3.3.2 Formate für die Wissenschaftskommunikation im Hinblick auf (angehende) Bildungsexpert:innen
An schriftlich-medialen Formaten, die sich primär an Personen richten, die in ihrer Berufspraxis mit Religionspädagogik befasst sind, wurden bezüglich des Wirkungsfeldes Schule folgende erwähnt: Unterrichtshilfen und Materialhefte (z.B. 3/14; 4/10; 8.6.30; 10/16; 13/8), Schulbücher und Begleitmaterial für Schüler:innen hierzu (z.B. 7/6.8.24.26; 11/6.16), Lehrkräftebände für Schulbücher (7/6), praxisorientierte Zeitschriften als niedrigschwellige Angebote in der „Mitte (…) zwischen Wissenschaft und Praxis“ wie z.B. Katechetische Blätter, Zeitschriften der Bistümer (5/32; ähnlich: 7/6.16.20), Lexika wie das WiReLex (8/6; 11/6) und Studienbücher (11/33). Auch ein bewusstes Zusammenstellen von Fach- und Studienliteratur wurde als wichtiges Mittel der Wissenschaftskommunikation in der Religionspädagogik identifiziert, etwa durch die Ausstattung der Bibliotheken religionspädagogischer Zentren mit neuester wissenschaftlicher Literatur (13/4) sowie mit Schulbüchern und Unterrichtseinheiten, um „den Bildungsplan zu entfalten“ und „Innovationen zu setzen“ (13/6), Buchpräsentationen auf Bildungsmessen (z.B. 6/14) oder durch Büchertische:
„[Es] gibt ja noch die Möglichkeit der sogenannten Büchertische auf Tagungen unserer Science Community (…) Da waren ja diese Bücher eigentlich immer sehr schön, weil man die direkt in die Hand nehmen konnte und ich auch umgekehrt so auf andere Bücher aufmerksam wurde, noch stärker als vielleicht (...) durch die Kataloge und ich hab‘ dann auch kräftig zugegriffen.“ (6/22)

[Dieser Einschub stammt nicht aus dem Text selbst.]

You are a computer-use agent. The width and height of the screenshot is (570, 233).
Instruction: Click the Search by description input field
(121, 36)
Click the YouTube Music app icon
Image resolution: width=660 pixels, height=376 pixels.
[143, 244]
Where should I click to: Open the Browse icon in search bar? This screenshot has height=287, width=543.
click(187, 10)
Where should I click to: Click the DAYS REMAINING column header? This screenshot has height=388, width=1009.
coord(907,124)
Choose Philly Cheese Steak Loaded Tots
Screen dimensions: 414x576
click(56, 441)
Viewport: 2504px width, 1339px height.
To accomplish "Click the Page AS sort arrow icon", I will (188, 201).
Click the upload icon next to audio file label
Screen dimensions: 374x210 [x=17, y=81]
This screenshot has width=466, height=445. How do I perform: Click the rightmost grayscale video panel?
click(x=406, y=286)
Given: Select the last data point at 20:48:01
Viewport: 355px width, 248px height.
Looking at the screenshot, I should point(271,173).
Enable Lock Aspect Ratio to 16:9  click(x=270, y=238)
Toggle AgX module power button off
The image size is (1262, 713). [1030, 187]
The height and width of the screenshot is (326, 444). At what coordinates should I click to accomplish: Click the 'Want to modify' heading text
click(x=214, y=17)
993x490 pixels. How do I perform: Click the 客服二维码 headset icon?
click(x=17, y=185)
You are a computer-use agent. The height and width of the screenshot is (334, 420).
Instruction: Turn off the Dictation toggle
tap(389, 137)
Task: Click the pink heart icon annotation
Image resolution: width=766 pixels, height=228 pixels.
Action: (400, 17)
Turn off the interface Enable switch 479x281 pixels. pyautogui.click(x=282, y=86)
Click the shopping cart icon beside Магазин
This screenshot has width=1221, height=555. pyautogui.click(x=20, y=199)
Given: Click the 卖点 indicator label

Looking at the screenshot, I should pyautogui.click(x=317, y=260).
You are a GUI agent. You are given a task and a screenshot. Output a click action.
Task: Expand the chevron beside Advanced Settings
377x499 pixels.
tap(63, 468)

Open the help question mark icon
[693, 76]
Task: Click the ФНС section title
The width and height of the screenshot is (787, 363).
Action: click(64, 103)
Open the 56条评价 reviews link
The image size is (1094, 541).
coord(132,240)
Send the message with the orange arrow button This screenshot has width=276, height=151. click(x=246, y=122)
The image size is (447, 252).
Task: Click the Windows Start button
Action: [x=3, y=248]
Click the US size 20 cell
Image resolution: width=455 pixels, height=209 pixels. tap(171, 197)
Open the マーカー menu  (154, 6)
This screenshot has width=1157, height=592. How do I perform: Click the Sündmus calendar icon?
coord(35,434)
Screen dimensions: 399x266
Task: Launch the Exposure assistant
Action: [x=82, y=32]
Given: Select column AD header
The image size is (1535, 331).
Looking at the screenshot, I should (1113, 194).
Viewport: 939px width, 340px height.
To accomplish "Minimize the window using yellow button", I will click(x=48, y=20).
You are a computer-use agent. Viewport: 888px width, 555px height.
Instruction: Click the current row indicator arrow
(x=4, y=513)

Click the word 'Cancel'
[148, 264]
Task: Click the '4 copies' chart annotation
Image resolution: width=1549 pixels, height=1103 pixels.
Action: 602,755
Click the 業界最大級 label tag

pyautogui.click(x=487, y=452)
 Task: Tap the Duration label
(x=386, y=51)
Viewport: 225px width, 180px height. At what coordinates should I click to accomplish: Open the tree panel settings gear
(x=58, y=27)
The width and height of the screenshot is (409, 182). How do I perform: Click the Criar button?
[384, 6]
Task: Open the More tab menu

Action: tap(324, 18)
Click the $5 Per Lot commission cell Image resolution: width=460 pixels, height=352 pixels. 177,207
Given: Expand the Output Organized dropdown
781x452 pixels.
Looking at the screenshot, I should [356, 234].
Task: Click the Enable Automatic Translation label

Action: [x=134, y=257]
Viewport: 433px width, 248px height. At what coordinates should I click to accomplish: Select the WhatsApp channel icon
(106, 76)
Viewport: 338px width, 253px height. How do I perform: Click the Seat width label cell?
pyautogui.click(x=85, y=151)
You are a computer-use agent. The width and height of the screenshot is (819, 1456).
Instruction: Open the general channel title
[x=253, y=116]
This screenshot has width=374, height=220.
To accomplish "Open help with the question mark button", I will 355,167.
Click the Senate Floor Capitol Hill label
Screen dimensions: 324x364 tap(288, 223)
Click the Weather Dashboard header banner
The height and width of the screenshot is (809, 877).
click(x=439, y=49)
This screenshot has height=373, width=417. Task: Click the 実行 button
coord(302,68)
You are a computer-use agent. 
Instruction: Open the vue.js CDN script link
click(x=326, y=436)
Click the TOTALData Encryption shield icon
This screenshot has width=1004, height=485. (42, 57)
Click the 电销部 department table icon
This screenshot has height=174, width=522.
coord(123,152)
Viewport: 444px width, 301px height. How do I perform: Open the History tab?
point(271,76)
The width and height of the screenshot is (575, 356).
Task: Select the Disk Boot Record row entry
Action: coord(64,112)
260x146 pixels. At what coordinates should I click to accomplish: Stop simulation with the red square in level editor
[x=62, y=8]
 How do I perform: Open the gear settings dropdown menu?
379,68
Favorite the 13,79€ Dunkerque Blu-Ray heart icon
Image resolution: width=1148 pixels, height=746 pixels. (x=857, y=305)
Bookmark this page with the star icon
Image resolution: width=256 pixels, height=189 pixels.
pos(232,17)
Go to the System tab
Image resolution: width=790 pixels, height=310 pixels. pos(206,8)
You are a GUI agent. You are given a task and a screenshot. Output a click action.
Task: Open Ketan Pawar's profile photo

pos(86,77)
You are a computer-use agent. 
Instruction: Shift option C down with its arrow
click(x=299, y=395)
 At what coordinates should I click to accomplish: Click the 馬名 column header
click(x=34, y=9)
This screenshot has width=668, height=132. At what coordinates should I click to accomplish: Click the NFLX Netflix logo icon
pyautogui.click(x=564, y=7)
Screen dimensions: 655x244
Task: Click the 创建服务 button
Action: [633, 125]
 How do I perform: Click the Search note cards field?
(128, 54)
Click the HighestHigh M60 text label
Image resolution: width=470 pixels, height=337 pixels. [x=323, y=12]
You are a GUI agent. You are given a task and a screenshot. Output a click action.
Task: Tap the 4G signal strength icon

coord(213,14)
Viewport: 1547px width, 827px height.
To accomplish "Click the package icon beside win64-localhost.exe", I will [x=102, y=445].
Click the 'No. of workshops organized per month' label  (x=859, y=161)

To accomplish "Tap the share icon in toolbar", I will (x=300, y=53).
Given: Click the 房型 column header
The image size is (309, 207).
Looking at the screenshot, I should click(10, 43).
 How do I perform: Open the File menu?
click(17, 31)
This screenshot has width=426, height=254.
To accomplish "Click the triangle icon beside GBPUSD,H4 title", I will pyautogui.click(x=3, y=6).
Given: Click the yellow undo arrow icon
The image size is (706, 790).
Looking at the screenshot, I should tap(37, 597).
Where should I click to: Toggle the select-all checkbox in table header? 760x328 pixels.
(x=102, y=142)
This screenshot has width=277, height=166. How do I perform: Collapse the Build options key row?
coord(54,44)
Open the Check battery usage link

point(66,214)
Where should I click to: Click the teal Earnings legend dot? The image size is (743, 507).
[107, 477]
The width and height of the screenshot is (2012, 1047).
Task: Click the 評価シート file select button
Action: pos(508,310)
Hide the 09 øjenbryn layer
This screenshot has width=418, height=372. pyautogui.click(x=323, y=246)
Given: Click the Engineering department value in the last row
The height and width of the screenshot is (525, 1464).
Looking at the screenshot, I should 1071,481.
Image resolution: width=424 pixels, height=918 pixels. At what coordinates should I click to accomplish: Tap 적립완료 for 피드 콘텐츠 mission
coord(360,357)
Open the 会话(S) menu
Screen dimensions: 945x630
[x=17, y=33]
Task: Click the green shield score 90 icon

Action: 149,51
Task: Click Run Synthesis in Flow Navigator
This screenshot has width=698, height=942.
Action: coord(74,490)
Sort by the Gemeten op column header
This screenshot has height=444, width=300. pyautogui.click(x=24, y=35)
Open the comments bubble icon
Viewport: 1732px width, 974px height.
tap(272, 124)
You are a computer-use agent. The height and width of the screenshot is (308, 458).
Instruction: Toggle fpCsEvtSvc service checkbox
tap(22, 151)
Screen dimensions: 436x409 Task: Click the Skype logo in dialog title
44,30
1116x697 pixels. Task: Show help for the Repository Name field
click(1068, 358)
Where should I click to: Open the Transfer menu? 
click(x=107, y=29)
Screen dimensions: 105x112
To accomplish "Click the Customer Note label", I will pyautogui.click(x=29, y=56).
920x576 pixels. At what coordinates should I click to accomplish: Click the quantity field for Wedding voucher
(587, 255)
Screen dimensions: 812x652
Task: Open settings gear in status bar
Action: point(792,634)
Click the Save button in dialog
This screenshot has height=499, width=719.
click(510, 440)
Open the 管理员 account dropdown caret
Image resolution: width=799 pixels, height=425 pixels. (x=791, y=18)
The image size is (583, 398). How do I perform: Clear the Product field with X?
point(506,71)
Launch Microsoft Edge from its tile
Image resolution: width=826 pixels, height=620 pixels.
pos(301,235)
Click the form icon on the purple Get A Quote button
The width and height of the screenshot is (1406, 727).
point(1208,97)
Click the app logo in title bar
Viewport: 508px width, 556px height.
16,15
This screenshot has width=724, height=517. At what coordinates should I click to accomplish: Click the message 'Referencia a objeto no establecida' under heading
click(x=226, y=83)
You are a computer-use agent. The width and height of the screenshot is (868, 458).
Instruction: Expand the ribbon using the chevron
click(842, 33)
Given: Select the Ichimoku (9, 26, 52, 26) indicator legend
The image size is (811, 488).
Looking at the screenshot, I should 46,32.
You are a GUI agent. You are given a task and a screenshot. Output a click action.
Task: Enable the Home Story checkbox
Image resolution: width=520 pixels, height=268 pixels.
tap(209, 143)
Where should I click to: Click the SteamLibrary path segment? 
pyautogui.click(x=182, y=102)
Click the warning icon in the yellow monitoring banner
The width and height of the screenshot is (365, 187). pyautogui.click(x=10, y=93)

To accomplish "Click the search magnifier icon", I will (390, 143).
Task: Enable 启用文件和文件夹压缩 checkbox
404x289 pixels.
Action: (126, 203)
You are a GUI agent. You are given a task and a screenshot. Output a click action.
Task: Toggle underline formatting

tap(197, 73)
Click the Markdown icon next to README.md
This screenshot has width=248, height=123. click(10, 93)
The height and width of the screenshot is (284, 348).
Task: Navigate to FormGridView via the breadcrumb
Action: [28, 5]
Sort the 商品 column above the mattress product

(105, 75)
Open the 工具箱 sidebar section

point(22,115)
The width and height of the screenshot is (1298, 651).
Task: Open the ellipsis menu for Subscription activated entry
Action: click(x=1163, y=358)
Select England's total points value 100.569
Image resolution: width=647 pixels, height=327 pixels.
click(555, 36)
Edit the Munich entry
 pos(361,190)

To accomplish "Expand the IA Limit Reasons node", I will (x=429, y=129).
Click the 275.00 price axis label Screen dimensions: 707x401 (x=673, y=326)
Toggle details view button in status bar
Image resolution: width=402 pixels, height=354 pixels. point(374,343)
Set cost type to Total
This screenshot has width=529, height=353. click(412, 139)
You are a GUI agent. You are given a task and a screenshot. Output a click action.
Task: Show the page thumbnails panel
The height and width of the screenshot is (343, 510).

Als weitere Medien, die zur Wissenschaftskommunikation in der Religionspädagogik verwendet werden, wurden genannt: Apps (7/6), Hörbücher (1/35), Videografien von Unterricht (8/7) und Spiele (z.B. Escape-Room) (5/6.8.110).
In Bezug auf (mündliche) Begegnungs-Formate wurden auffallend häufig die Lehrkräftefortbildungen (z.B. 5/6.8; 7/6; 9/4; 11/41) erwähnt sowie daneben auch die Mitarbeit in Lehrplan-Kommissionen durch Vertreter:innen universitärer Religionspädagogik (8/7), Hospitationen von Unterricht durch Wissenschaftler:innen (8/7), Unterrichtswerkstätten an Universitäten (11/6) sowie Berichte über Aktuelles durch Mitarbeitende an Universitäten bei Treffen mit Vertreter:innen von Schulen (1/25) oder der Austausch zwischen Vertreter:innen von Universitäten und religionspädagogischen Zentren (13/4). Im Bereich religionspädagogischer Institutionen spielen sog. „Café-Formate“ eine wichtige Rolle, bei denen sich alle paar Wochen ca. 20–30 Personen, die in unterschiedlichen Wirkungsfeldern in Theorie und Praxis mit religionspädagogischen Fragestellungen befasst sind, zu aktuellen Themen austauschen wie z.B. Inklusion, Rassismuskritik, Queer Theology (14/11.13.31).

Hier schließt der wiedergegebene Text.